** To be done **
Render every line of the listing below as a Markdown table with two columns, Row and Content, skipping blank lines.

>>>>

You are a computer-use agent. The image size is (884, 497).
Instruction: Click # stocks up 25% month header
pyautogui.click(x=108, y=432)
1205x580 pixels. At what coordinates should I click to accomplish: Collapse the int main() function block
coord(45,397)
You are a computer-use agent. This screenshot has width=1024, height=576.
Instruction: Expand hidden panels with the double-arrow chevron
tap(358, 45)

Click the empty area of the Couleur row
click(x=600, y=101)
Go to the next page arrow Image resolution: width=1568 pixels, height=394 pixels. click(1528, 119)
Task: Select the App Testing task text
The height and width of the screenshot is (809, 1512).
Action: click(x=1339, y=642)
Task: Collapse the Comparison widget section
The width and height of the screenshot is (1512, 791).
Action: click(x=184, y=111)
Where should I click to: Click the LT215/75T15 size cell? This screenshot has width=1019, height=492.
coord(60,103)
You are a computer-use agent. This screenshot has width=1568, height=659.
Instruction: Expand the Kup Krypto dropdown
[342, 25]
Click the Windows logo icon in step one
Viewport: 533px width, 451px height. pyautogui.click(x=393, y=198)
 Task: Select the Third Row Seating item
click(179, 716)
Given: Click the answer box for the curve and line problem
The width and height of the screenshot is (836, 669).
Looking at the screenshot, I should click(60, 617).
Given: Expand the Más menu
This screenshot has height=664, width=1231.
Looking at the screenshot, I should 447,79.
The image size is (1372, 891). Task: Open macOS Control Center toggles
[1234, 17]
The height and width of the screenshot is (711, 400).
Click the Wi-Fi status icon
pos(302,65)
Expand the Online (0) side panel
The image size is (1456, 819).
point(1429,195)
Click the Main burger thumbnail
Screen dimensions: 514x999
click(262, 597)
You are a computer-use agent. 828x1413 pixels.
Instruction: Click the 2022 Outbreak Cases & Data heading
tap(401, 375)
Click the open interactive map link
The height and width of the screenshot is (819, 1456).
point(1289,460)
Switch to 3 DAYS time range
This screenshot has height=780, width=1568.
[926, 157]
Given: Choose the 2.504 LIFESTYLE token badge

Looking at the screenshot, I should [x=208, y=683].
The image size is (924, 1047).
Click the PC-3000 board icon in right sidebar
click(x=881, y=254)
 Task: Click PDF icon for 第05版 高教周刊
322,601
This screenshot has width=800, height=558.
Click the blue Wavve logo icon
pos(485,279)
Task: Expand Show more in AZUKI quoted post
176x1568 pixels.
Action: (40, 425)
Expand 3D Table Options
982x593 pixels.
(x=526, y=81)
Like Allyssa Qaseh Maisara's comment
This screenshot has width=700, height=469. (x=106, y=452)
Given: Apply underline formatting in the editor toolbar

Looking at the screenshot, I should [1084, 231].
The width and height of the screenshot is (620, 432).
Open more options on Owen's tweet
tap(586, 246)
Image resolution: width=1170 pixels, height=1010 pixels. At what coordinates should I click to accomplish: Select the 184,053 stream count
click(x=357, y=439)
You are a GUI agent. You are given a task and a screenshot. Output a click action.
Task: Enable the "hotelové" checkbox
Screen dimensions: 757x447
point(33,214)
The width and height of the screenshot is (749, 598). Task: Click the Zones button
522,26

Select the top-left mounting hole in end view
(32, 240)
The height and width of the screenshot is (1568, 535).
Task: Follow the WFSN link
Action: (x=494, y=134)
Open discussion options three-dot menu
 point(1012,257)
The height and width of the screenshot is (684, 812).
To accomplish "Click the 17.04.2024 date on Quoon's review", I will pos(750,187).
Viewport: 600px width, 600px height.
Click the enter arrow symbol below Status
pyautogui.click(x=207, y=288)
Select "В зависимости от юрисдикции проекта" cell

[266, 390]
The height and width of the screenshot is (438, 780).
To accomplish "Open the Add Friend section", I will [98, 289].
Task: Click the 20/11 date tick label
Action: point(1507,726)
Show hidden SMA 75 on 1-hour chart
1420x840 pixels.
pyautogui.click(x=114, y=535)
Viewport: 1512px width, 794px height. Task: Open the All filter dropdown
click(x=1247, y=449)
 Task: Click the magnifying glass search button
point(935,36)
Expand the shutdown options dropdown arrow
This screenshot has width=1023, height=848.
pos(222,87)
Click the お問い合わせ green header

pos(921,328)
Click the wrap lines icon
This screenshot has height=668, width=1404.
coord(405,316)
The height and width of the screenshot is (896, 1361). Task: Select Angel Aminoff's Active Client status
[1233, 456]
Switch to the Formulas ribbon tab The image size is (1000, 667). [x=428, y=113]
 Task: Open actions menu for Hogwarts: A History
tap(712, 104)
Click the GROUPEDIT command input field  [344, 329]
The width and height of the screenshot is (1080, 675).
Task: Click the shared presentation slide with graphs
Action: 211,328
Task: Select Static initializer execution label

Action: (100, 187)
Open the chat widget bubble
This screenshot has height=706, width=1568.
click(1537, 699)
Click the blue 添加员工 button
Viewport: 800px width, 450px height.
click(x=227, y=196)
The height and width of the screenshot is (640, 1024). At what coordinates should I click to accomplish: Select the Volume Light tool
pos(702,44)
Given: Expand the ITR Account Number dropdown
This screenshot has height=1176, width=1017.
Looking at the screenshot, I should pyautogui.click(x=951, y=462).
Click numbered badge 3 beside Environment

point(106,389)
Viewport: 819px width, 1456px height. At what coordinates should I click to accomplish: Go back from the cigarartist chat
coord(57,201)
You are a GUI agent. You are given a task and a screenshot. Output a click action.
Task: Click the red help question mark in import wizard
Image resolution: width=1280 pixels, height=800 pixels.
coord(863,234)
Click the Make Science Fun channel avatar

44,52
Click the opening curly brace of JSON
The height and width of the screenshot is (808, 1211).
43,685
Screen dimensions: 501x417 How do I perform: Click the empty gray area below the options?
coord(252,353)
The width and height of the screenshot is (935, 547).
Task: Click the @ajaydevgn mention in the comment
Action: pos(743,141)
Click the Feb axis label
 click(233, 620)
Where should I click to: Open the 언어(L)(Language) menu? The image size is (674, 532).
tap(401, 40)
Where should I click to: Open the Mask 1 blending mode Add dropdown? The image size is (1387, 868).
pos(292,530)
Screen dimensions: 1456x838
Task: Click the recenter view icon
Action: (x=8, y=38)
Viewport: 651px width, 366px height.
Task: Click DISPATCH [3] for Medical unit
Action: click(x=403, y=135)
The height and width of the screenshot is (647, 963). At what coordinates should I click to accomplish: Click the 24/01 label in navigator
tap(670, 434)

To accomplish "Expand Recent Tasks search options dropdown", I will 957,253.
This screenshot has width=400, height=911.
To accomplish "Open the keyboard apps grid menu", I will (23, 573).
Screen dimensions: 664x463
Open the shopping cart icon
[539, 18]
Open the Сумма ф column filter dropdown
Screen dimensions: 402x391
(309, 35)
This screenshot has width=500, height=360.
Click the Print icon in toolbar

<<<<

** Response to the task **
| Row | Content |
|---|---|
| 1 | You are a computer-use agent. The image size is (884, 497). |
| 2 | Instruction: Click # stocks up 25% month header |
| 3 | pyautogui.click(x=108, y=432) |
| 4 | 1205x580 pixels. At what coordinates should I click to accomplish: Collapse the int main() function block |
| 5 | coord(45,397) |
| 6 | You are a computer-use agent. This screenshot has width=1024, height=576. |
| 7 | Instruction: Expand hidden panels with the double-arrow chevron |
| 8 | tap(358, 45) |
| 9 | Click the empty area of the Couleur row |
| 10 | click(x=600, y=101) |
| 11 | Go to the next page arrow Image resolution: width=1568 pixels, height=394 pixels. click(1528, 119) |
| 12 | Task: Select the App Testing task text |
| 13 | The height and width of the screenshot is (809, 1512). |
| 14 | Action: click(x=1339, y=642) |
| 15 | Task: Collapse the Comparison widget section |
| 16 | The width and height of the screenshot is (1512, 791). |
| 17 | Action: click(x=184, y=111) |
| 18 | Where should I click to: Click the LT215/75T15 size cell? This screenshot has width=1019, height=492. |
| 19 | coord(60,103) |
| 20 | You are a computer-use agent. This screenshot has width=1568, height=659. |
| 21 | Instruction: Expand the Kup Krypto dropdown |
| 22 | [342, 25] |
| 23 | Click the Windows logo icon in step one |
| 24 | Viewport: 533px width, 451px height. pyautogui.click(x=393, y=198) |
| 25 |  Task: Select the Third Row Seating item |
| 26 | click(179, 716) |
| 27 | Given: Click the answer box for the curve and line problem |
| 28 | The width and height of the screenshot is (836, 669). |
| 29 | Looking at the screenshot, I should click(60, 617). |
| 30 | Given: Expand the Más menu |
| 31 | This screenshot has height=664, width=1231. |
| 32 | Looking at the screenshot, I should 447,79. |
| 33 | The image size is (1372, 891). Task: Open macOS Control Center toggles |
| 34 | [1234, 17] |
| 35 | The height and width of the screenshot is (711, 400). |
| 36 | Click the Wi-Fi status icon |
| 37 | pos(302,65) |
| 38 | Expand the Online (0) side panel |
| 39 | The image size is (1456, 819). |
| 40 | point(1429,195) |
| 41 | Click the Main burger thumbnail |
| 42 | Screen dimensions: 514x999 |
| 43 | click(262, 597) |
| 44 | You are a computer-use agent. 828x1413 pixels. |
| 45 | Instruction: Click the 2022 Outbreak Cases & Data heading |
| 46 | tap(401, 375) |
| 47 | Click the open interactive map link |
| 48 | The height and width of the screenshot is (819, 1456). |
| 49 | point(1289,460) |
| 50 | Switch to 3 DAYS time range |
| 51 | This screenshot has height=780, width=1568. |
| 52 | [926, 157] |
| 53 | Given: Choose the 2.504 LIFESTYLE token badge |
| 54 | Looking at the screenshot, I should [x=208, y=683]. |
| 55 | The image size is (924, 1047). |
| 56 | Click the PC-3000 board icon in right sidebar |
| 57 | click(x=881, y=254) |
| 58 |  Task: Click PDF icon for 第05版 高教周刊 |
| 59 | 322,601 |
| 60 | This screenshot has width=800, height=558. |
| 61 | Click the blue Wavve logo icon |
| 62 | pos(485,279) |
| 63 | Task: Expand Show more in AZUKI quoted post |
| 64 | 176x1568 pixels. |
| 65 | Action: (40, 425) |
| 66 | Expand 3D Table Options |
| 67 | 982x593 pixels. |
| 68 | (x=526, y=81) |
| 69 | Like Allyssa Qaseh Maisara's comment |
| 70 | This screenshot has width=700, height=469. (x=106, y=452) |
| 71 | Given: Apply underline formatting in the editor toolbar |
| 72 | Looking at the screenshot, I should [1084, 231]. |
| 73 | The width and height of the screenshot is (620, 432). |
| 74 | Open more options on Owen's tweet |
| 75 | tap(586, 246) |
| 76 | Image resolution: width=1170 pixels, height=1010 pixels. At what coordinates should I click to accomplish: Select the 184,053 stream count |
| 77 | click(x=357, y=439) |
| 78 | You are a GUI agent. You are given a task and a screenshot. Output a click action. |
| 79 | Task: Enable the "hotelové" checkbox |
| 80 | Screen dimensions: 757x447 |
| 81 | point(33,214) |
| 82 | The width and height of the screenshot is (749, 598). Task: Click the Zones button |
| 83 | 522,26 |
| 84 | Select the top-left mounting hole in end view |
| 85 | (32, 240) |
| 86 | The height and width of the screenshot is (1568, 535). |
| 87 | Task: Follow the WFSN link |
| 88 | Action: (x=494, y=134) |
| 89 | Open discussion options three-dot menu |
| 90 |  point(1012,257) |
| 91 | The height and width of the screenshot is (684, 812). |
| 92 | To accomplish "Click the 17.04.2024 date on Quoon's review", I will pos(750,187). |
| 93 | Viewport: 600px width, 600px height. |
| 94 | Click the enter arrow symbol below Status |
| 95 | pyautogui.click(x=207, y=288) |
| 96 | Select "В зависимости от юрисдикции проекта" cell |
| 97 | [266, 390] |
| 98 | The height and width of the screenshot is (438, 780). |
| 99 | To accomplish "Open the Add Friend section", I will [98, 289]. |
| 100 | Task: Click the 20/11 date tick label |
| 101 | Action: point(1507,726) |
| 102 | Show hidden SMA 75 on 1-hour chart |
| 103 | 1420x840 pixels. |
| 104 | pyautogui.click(x=114, y=535) |
| 105 | Viewport: 1512px width, 794px height. Task: Open the All filter dropdown |
| 106 | click(x=1247, y=449) |
| 107 |  Task: Click the magnifying glass search button |
| 108 | point(935,36) |
| 109 | Expand the shutdown options dropdown arrow |
| 110 | This screenshot has width=1023, height=848. |
| 111 | pos(222,87) |
| 112 | Click the お問い合わせ green header |
| 113 | pos(921,328) |
| 114 | Click the wrap lines icon |
| 115 | This screenshot has height=668, width=1404. |
| 116 | coord(405,316) |
| 117 | The height and width of the screenshot is (896, 1361). Task: Select Angel Aminoff's Active Client status |
| 118 | [1233, 456] |
| 119 | Switch to the Formulas ribbon tab The image size is (1000, 667). [x=428, y=113] |
| 120 |  Task: Open actions menu for Hogwarts: A History |
| 121 | tap(712, 104) |
| 122 | Click the GROUPEDIT command input field  [344, 329] |
| 123 | The width and height of the screenshot is (1080, 675). |
| 124 | Task: Click the shared presentation slide with graphs |
| 125 | Action: 211,328 |
| 126 | Task: Select Static initializer execution label |
| 127 | Action: (100, 187) |
| 128 | Open the chat widget bubble |
| 129 | This screenshot has height=706, width=1568. |
| 130 | click(1537, 699) |
| 131 | Click the blue 添加员工 button |
| 132 | Viewport: 800px width, 450px height. |
| 133 | click(x=227, y=196) |
| 134 | The height and width of the screenshot is (640, 1024). At what coordinates should I click to accomplish: Select the Volume Light tool |
| 135 | pos(702,44) |
| 136 | Given: Expand the ITR Account Number dropdown |
| 137 | This screenshot has height=1176, width=1017. |
| 138 | Looking at the screenshot, I should pyautogui.click(x=951, y=462). |
| 139 | Click numbered badge 3 beside Environment |
| 140 | point(106,389) |
| 141 | Viewport: 819px width, 1456px height. At what coordinates should I click to accomplish: Go back from the cigarartist chat |
| 142 | coord(57,201) |
| 143 | You are a GUI agent. You are given a task and a screenshot. Output a click action. |
| 144 | Task: Click the red help question mark in import wizard |
| 145 | Image resolution: width=1280 pixels, height=800 pixels. |
| 146 | coord(863,234) |
| 147 | Click the Make Science Fun channel avatar |
| 148 | 44,52 |
| 149 | Click the opening curly brace of JSON |
| 150 | The height and width of the screenshot is (808, 1211). |
| 151 | 43,685 |
| 152 | Screen dimensions: 501x417 How do I perform: Click the empty gray area below the options? |
| 153 | coord(252,353) |
| 154 | The width and height of the screenshot is (935, 547). |
| 155 | Task: Click the @ajaydevgn mention in the comment |
| 156 | Action: pos(743,141) |
| 157 | Click the Feb axis label |
| 158 |  click(233, 620) |
| 159 | Where should I click to: Open the 언어(L)(Language) menu? The image size is (674, 532). |
| 160 | tap(401, 40) |
| 161 | Where should I click to: Open the Mask 1 blending mode Add dropdown? The image size is (1387, 868). |
| 162 | pos(292,530) |
| 163 | Screen dimensions: 1456x838 |
| 164 | Task: Click the recenter view icon |
| 165 | Action: (x=8, y=38) |
| 166 | Viewport: 651px width, 366px height. |
| 167 | Task: Click DISPATCH [3] for Medical unit |
| 168 | Action: click(x=403, y=135) |
| 169 | The height and width of the screenshot is (647, 963). At what coordinates should I click to accomplish: Click the 24/01 label in navigator |
| 170 | tap(670, 434) |
| 171 | To accomplish "Expand Recent Tasks search options dropdown", I will 957,253. |
| 172 | This screenshot has width=400, height=911. |
| 173 | To accomplish "Open the keyboard apps grid menu", I will (23, 573). |
| 174 | Screen dimensions: 664x463 |
| 175 | Open the shopping cart icon |
| 176 | [539, 18] |
| 177 | Open the Сумма ф column filter dropdown |
| 178 | Screen dimensions: 402x391 |
| 179 | (309, 35) |
| 180 | This screenshot has width=500, height=360. |
| 181 | Click the Print icon in toolbar |